■ Task objective ■
Your response should consist of the data that follows, repeated in full without alteration.

■ Source data ■

=== Section Start ===

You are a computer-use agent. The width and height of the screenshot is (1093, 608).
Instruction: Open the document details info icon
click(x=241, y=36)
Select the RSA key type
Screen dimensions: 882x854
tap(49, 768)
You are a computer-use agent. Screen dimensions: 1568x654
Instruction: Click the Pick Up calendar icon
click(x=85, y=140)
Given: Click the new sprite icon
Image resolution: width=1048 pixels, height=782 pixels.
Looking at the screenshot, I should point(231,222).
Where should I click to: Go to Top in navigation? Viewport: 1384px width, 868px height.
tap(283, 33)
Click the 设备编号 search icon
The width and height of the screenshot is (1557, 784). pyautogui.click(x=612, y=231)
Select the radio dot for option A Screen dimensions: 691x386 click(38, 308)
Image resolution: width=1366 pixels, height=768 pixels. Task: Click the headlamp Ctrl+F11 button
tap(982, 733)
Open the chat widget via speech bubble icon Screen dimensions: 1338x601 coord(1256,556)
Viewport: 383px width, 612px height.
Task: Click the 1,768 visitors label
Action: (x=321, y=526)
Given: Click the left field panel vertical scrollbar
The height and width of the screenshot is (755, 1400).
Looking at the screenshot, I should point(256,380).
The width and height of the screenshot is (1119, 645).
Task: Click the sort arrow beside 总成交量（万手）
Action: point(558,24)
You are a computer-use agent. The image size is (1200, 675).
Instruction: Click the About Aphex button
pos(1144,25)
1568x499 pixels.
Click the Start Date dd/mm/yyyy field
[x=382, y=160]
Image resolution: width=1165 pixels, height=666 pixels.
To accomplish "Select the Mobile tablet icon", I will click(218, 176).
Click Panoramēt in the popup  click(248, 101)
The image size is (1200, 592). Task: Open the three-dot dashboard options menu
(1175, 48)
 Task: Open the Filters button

=== Section End ===

■ Written response ■
You are a computer-use agent. The width and height of the screenshot is (1093, 608).
Instruction: Open the document details info icon
click(x=241, y=36)
Select the RSA key type
Screen dimensions: 882x854
tap(49, 768)
You are a computer-use agent. Screen dimensions: 1568x654
Instruction: Click the Pick Up calendar icon
click(x=85, y=140)
Given: Click the new sprite icon
Image resolution: width=1048 pixels, height=782 pixels.
Looking at the screenshot, I should point(231,222).
Where should I click to: Go to Top in navigation? Viewport: 1384px width, 868px height.
tap(283, 33)
Click the 设备编号 search icon
The width and height of the screenshot is (1557, 784). pyautogui.click(x=612, y=231)
Select the radio dot for option A Screen dimensions: 691x386 click(38, 308)
Image resolution: width=1366 pixels, height=768 pixels. Task: Click the headlamp Ctrl+F11 button
tap(982, 733)
Open the chat widget via speech bubble icon Screen dimensions: 1338x601 coord(1256,556)
Viewport: 383px width, 612px height.
Task: Click the 1,768 visitors label
Action: (x=321, y=526)
Given: Click the left field panel vertical scrollbar
The height and width of the screenshot is (755, 1400).
Looking at the screenshot, I should point(256,380).
The width and height of the screenshot is (1119, 645).
Task: Click the sort arrow beside 总成交量（万手）
Action: point(558,24)
You are a computer-use agent. The image size is (1200, 675).
Instruction: Click the About Aphex button
pos(1144,25)
1568x499 pixels.
Click the Start Date dd/mm/yyyy field
[x=382, y=160]
Image resolution: width=1165 pixels, height=666 pixels.
To accomplish "Select the Mobile tablet icon", I will click(218, 176).
Click Panoramēt in the popup  click(248, 101)
The image size is (1200, 592). Task: Open the three-dot dashboard options menu
(1175, 48)
 Task: Open the Filters button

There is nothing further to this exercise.